Научная новизна исследования заключается в том, что сравнительный метод изучения китайских и античных источников, написанных в разные эпохи, но при схожих обстоятельствах, позволяет обнаружить социально-культурные константы, не зависящие от конкретных исторических обстоятельств, отличающие варварское общество различных эпох и регионов от любой цивилизации.
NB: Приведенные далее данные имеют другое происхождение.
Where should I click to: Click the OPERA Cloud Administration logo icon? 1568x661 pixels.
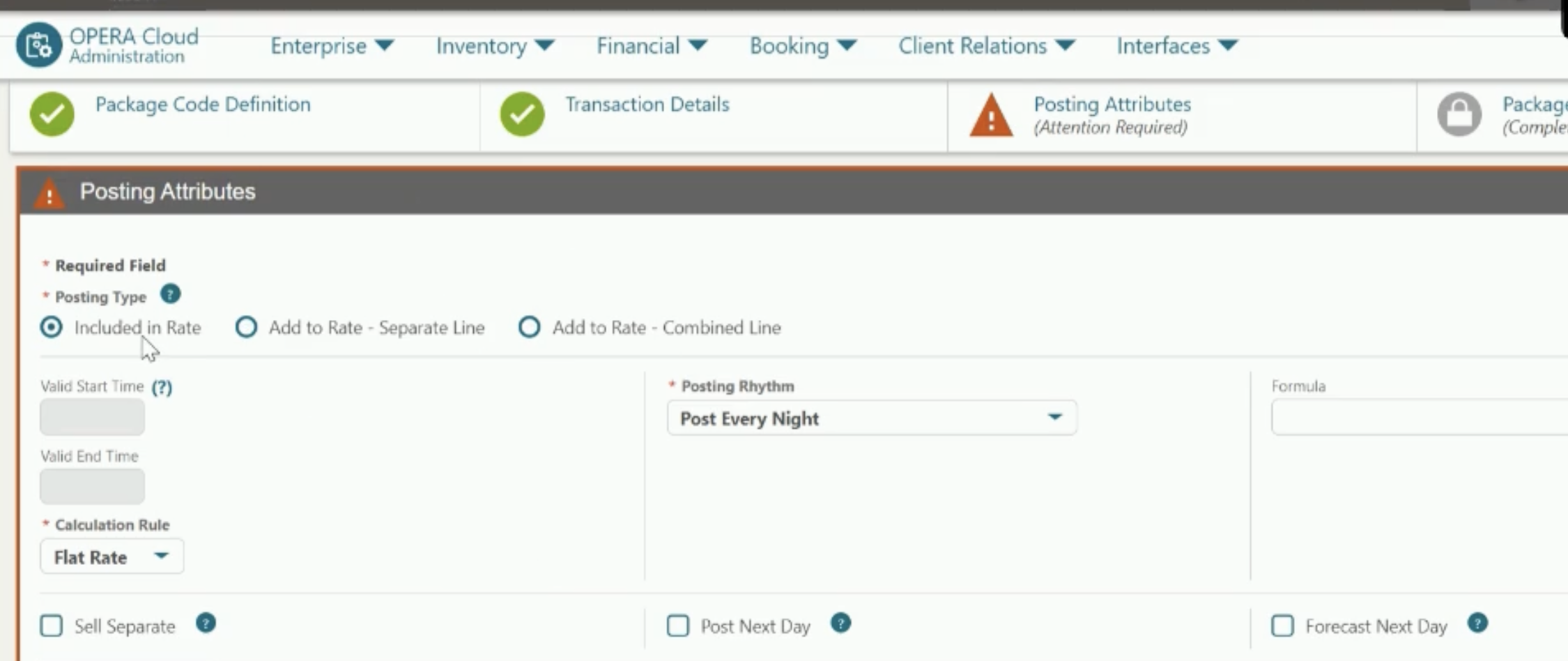pyautogui.click(x=39, y=45)

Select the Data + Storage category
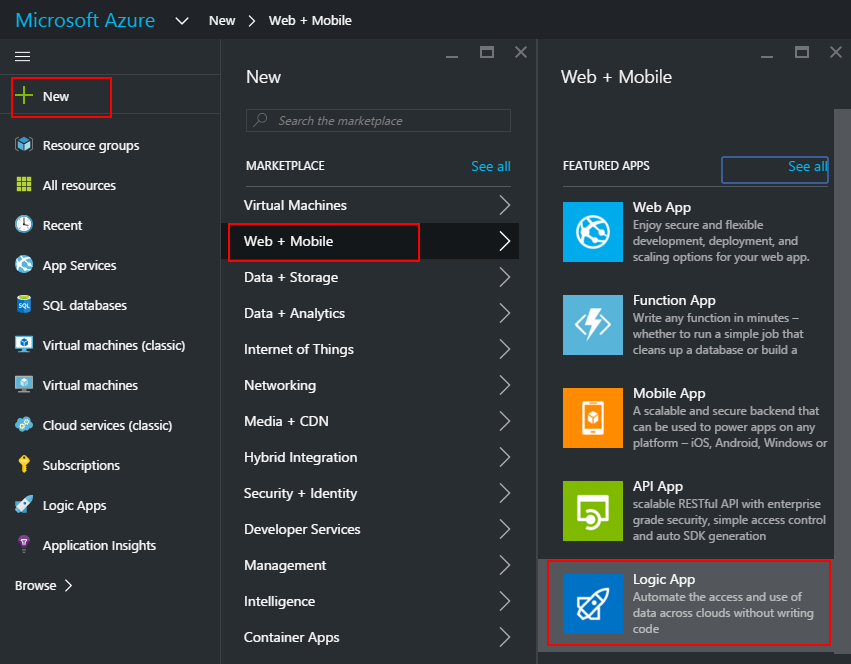coord(291,277)
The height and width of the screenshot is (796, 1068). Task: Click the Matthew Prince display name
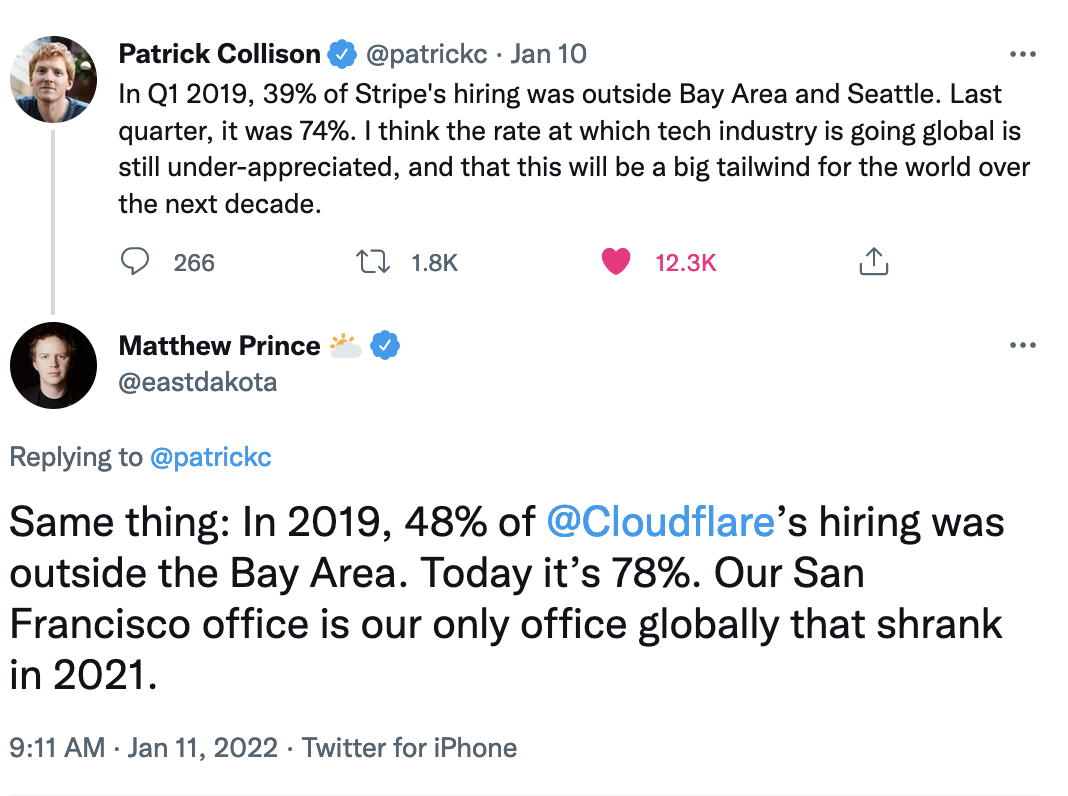coord(219,346)

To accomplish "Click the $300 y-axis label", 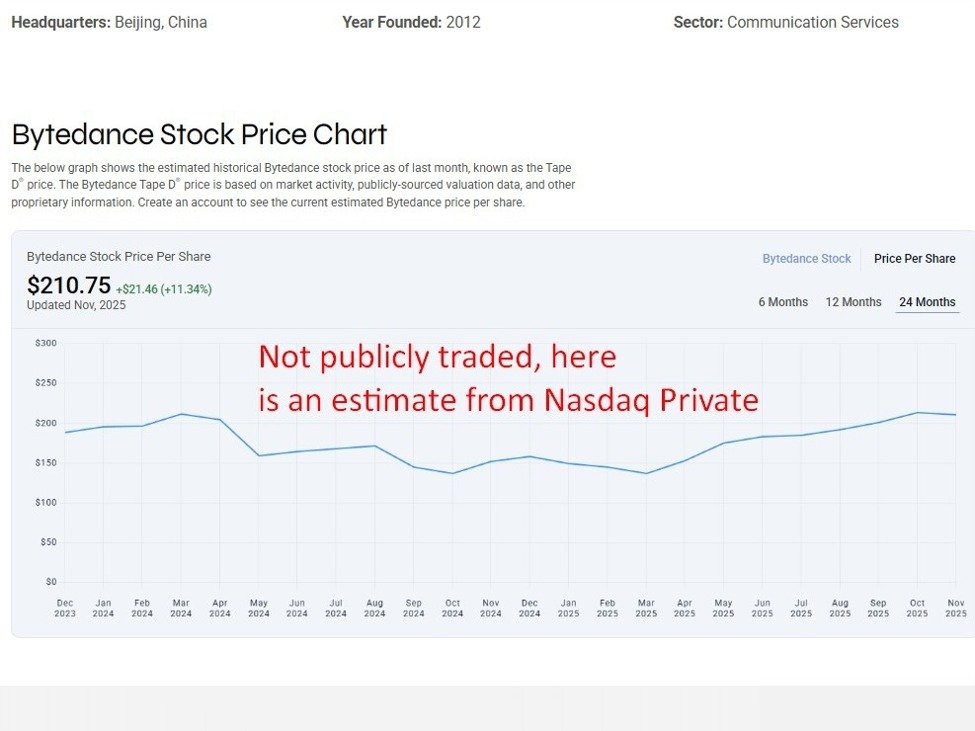I will click(x=45, y=343).
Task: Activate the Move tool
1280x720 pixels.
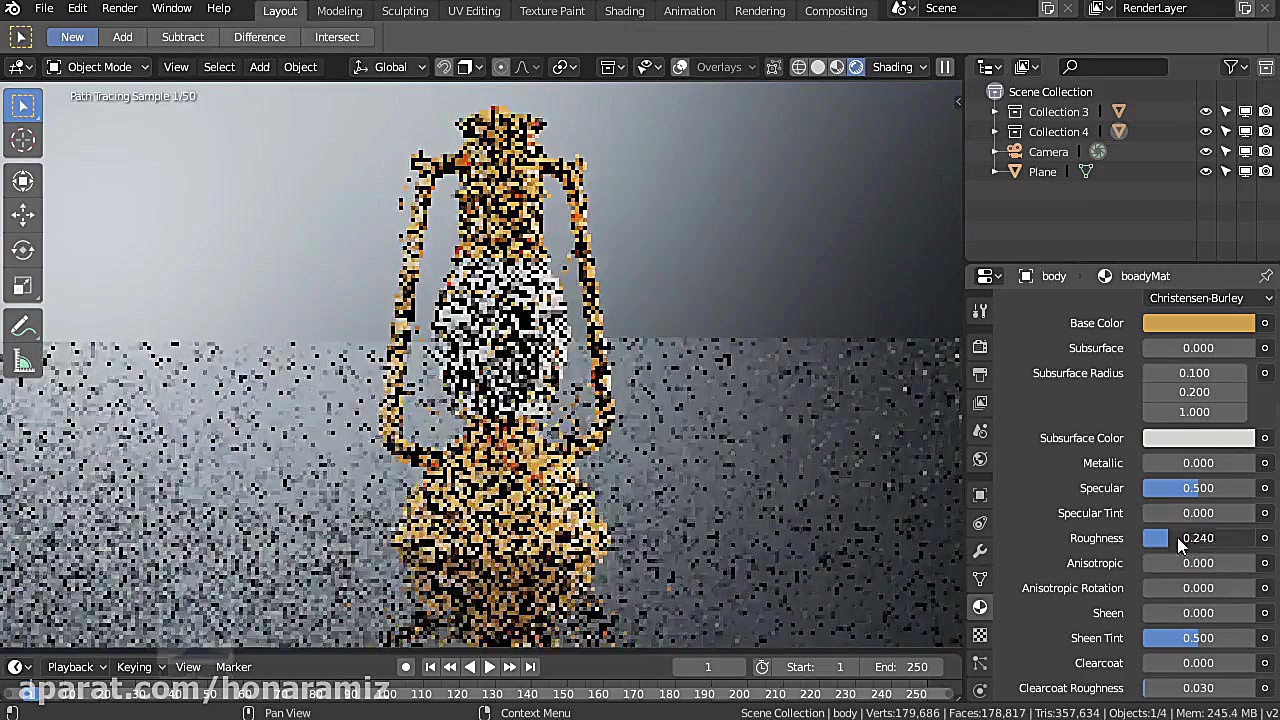Action: coord(23,215)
«Хэй да ши люэ», или «Краткие заметки о чёрных татарах» - памятник средневековой китайской литературы, представляющий собой путевые заметки двух дипломатов и, судя по стилю написания, разведчиков Пэн Да-я и Сюй Тина, посетивших ставку монгольских ханов в 1230-е гг., вскоре после завоевания монголами Северного Китая. Оба автора были подданными южно-китайской империи Сун и позиционировали себя как представители более развитого и цивилизованного общества, хотя Китай к этому моменту уже потерпел от кочевников ряд поражений, и его правители относились к монголам скорее настороженно, чем презрительно. Этим объясняется и повышенное внимание обоих авторов к военной и административной организации монголов, а не, скажем, к их семейной жизни или религиозным представлениям. Но это не только летопись, путевые заметки или шпионское донесение, а один из немногих подробных и откровенных взглядов цивилизованного, зрелого общества на внутреннюю, не выставляемую напоказ жизнь своего более молодого соседа. Те, кого представители успевшей состариться культуры снобистски именуют «варварами» или даже «дикарями», предстают на страницах таких книг в своём истинном виде, без ярлыков и предвзятости. Именно поэтому таких достоверных произведений существует совсем немного - в основном это работы позднеантичных авторов, повествующие о жизни германских племён вне границ Римской империи. «Хэй да ши люэ» можно по праву сравнивать с сочинениями Публия Корнелия Тацита и Аммиана Марцеллина. Как мы увидим ниже, между ними очень много общего, хотя эти книги и были написаны на противоположных краях Евразии с интервалом в тысячу лет.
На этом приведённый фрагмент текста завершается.